Die Slowenin bewies auf der verkürzten Tofana-Strecke rechtzeitig vor der Weltmeisterschaft in Meribel und Courchevel ihre aufsteigende Form, stellt mit 1:04,73 die Bestzeit auf. An der sich die Konkurrentinnen die Zähne ausbissen. Die Norwegerin Kajsa Vickhoff Lie fuhr überraschend auf Rang zwei (+0,26), die italienische Lokalmatadorin Elena Curtoni raste auf Rang drei (+0,34).
Stuhec profitierte auch vom Ausscheiden der bisherigen Saisondominatorin Sofia Goggia, die akrobatisch einen Sturz vermeiden konnte, allerdings ausschied. Für Stuhec ist es der zehnte Weltcupsieg.

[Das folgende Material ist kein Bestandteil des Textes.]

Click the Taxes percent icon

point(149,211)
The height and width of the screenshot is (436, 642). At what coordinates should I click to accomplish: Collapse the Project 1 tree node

Österreichs Speed-Läuferinnen konnten nicht im Spitzenfeld mitmischen. Stephanie Venier wurde mit einem Rückstand von 44 Hundertstel als beste ÖSV-Läuferin Achte, unmittelbar vor Mirjam Puchner (+0,50). Cornelia Hütter (+0,67) klassierte sich als Zwölfte, Ramona Siebenhofer und Tamara Tippler wurden ex-aequo (+0,68) 13. Nina Ortlieb flog mit hoher Geschwindigkeit ab, blieb augenscheinlich aber ohne schwere Verletzungen.